An unrooted neighbor-joining tree of PhEOBII-like amino acid sequences. TREEVIEW (Win32) software version 1.6.6, nearest-joining method, was used to create the resulting phylogenetic tree. Scale bar represents distance as the number of substitutions per site (i.e. 0.1 amino acid substitutions per site). An asterisk denotes the PhEOBII sequence.

Figure 2.

qRT-PCR transcript accumulation analysis of PhEOBII from MD plants. A, Spatial analysis used total RNA from root, stem, stigma, anther, leaf, petal (P.) tube, petal (P.) limb, and sepal tissues collected at 4 pm (mean ± se; n = 3). B, Floral developmental analysis used total RNA from staged flower tissues collected at 4 pm of the same day (mean ± se; n = 3). Stage 1 represents a 1-cm floral bud from the base of the receptacle to the tip of the emerging corolla tissue. Each stage is developmentally separated by approximately 1 d, except for stages 10 and 11, where 3 d separates the stages (adapted from Colquhoun et al., 2010b). All histograms are representative of multiple experiments with multiple biological replicates.

Figure 3.

Phenotypic growth comparison of MD and T0 ir-PhEOBII flowers. Shown are representatives from transgenic plants showing a wild type (ir-PhEOBII-1), an intermediate (ir-PhEOBII-3), and two strong floral phenotypes (ir-PhEOBII-5 and 12). A, All flower buds were tagged at a 1-cm bud and followed through development (mean ± se; n = 12). B to d, Pictures of the ir-PhEOBII phenotype. B, An entire open MD flower. C, A semiopening flower from an intermediate line, ir-PhEOBII-3. D, A nonopening flower from a strong phenotype line, ir-PhEOBII-5. [See online article for color version of this figure.]

Figure 4.

Relation of MD floral development and a T2 ir-PhEOBII homozygous line. A, Developmentally staged MD flowers from a small bud, stage 1; 1 cm, to a senescing flower, stage 11 (adapted from Colquhoun et al., 2010b). B, Developmentally staged flowers from the ir-PhEOBII-5 (ir-5) homozygous line. Approximately 1 d separates each stage except for stages 10 and 11 from MD flowers, where these stages are separated by 3 d. [See online article for color version of this figure.]

Figure 5.

Comparative transcript accumulation analysis using MD and ir-5 flowers.
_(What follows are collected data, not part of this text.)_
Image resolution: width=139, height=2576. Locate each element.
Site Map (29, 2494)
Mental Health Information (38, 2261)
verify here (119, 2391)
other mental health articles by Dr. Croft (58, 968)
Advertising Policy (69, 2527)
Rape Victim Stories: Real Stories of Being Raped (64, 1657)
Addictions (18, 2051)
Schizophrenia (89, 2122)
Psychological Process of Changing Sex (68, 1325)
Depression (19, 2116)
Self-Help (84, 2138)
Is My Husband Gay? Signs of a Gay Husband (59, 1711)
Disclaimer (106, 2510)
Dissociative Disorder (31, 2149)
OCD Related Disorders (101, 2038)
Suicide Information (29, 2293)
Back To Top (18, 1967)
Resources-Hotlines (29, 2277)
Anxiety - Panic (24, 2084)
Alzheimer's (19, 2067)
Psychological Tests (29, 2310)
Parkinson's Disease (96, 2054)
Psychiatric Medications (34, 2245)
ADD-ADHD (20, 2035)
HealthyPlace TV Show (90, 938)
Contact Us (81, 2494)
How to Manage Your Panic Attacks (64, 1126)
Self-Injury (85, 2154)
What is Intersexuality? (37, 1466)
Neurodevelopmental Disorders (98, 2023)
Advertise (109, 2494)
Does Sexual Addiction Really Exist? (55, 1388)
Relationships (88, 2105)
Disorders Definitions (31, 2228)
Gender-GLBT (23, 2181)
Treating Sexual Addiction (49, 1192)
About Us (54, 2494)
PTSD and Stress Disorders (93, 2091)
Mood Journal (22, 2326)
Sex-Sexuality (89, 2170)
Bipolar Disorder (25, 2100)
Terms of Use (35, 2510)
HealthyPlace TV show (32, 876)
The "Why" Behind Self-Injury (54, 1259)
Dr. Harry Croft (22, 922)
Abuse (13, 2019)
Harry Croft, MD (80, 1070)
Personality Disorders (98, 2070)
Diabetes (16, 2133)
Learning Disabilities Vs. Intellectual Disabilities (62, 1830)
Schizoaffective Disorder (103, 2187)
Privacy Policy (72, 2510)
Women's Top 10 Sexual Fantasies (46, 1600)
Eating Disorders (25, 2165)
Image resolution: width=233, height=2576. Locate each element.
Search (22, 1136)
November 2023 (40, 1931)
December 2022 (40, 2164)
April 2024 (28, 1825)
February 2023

A to d, Developmentally staged flowers (an abbreviated staging since ir-5 flowers initially differs from MD between stage 4 and 5) were collected on one day at 4 pm. qPCR was carried out with 10 times diluted cDNA samples and run with the ΔΔCt method using PhFBP1 as an internal reference. Histograms are representative of two biological replicates (mean ± se; n = 3).

Figure 6.

Feeding experiments with excised MD and ir-5 flowers. All flowers were excised at 3 cm and placed in solutions indicated: water, 50 μm JA, and STG. Growth was measured every 24 h in millimeters (mean ± se; n = 15). Inset pictures are representative of the ir-5 flowers used in this experiment after four days of feeding. [See online article for color version of this figure.]

Figure 7.

Complementation of the ir-PhEOBII phenotype by ethylene insensitivity. Shown are developmentally staged ir-5, and 44568 × ir-5 flowers, from a small bud (stage 1, 1 cm) to a senescing flower (stage 11). Approximately 1 d separates each stage except for stages 10 and 11 in the 44568 ×× ir-5 line, where 10 and 11 are separated by approximately 6 d. [See online article for color version of this figure.]

Figure 8.

Transcript accumulation of the PhEOBII homolog in N. attenuata, NaMYB305. qPCR analysis of NaMYB305 transcript accumulation through the development of a N. attenuata flower (mean ± se; n = 3). The level of NaMYB305 transcript in floral tissue is set relative to the level in leaf tissue. [See online article for color version of this figure.]

Figure 9.

A reduction of NaMYB305 transcript levels in N. attenuata by RNAi. A, Transcript accumulation of NaMYB305 levels in representative T0 ir-NaMYB305 lines compared to wild-type N. attenuata (mean ± se; n = 3) with phenotypic pictures and descriptions included. B, Complementation study using MCP to block ethylene sensitivity in N. attenuata and ir-NaMYB305 with a magnified inset picture of an ir-NaMYB305 that has entered anthesis. [See online article for color version of this figure.]